Apr. 16th, 2013

letteropener: (satisfied look into the distance)
The time I spent with Twilight... I want to describe it as, for a brief time, having a daughter. Somepony whose presence I delighted in, whose growth and development I watched with pride, whose missteps saddened or terrified me. Somepony I loved dearly, as I would love a daughter of my own. But I know that isn't true. I spent only a brief while with her, and though I don't doubt she loves me as I love her, I know that she never put away her knowledge of who and what I am. She has a mother, and a family. I remain a Princess.

I never told her, and I never will tell her, how sad I was she went to Ponyville. If she knew, she would feel an entirely unwarranted guilt. Her choice was the best thing that could have happened to her. But the letters I asked her to write... well, let's just say they were not for her benefit alone.
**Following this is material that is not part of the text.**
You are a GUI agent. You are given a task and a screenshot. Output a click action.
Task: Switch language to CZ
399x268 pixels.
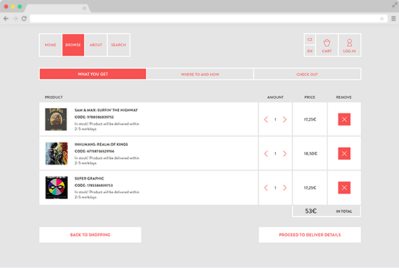(310, 39)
I will never have a daughter, or a son, of my own. On the one hoof, finding somepony to raise a family with would be truly impossible, for I am a Princess, not a mare; a legend, not a partner. Nopony could ever look past what I am to see who I am. By the same token, I could never adopt, for what poor foal deserves the cruelty of being held up to the standards of a Princess's child? To never make mistakes, to always conduct themselves in a manner that everypony would hold them up to. Not free to play or live or make mistakes like a normal pony, and burdened with the knowledge of what their adoptive mother is, always. To place such a burden on a child would be cruel.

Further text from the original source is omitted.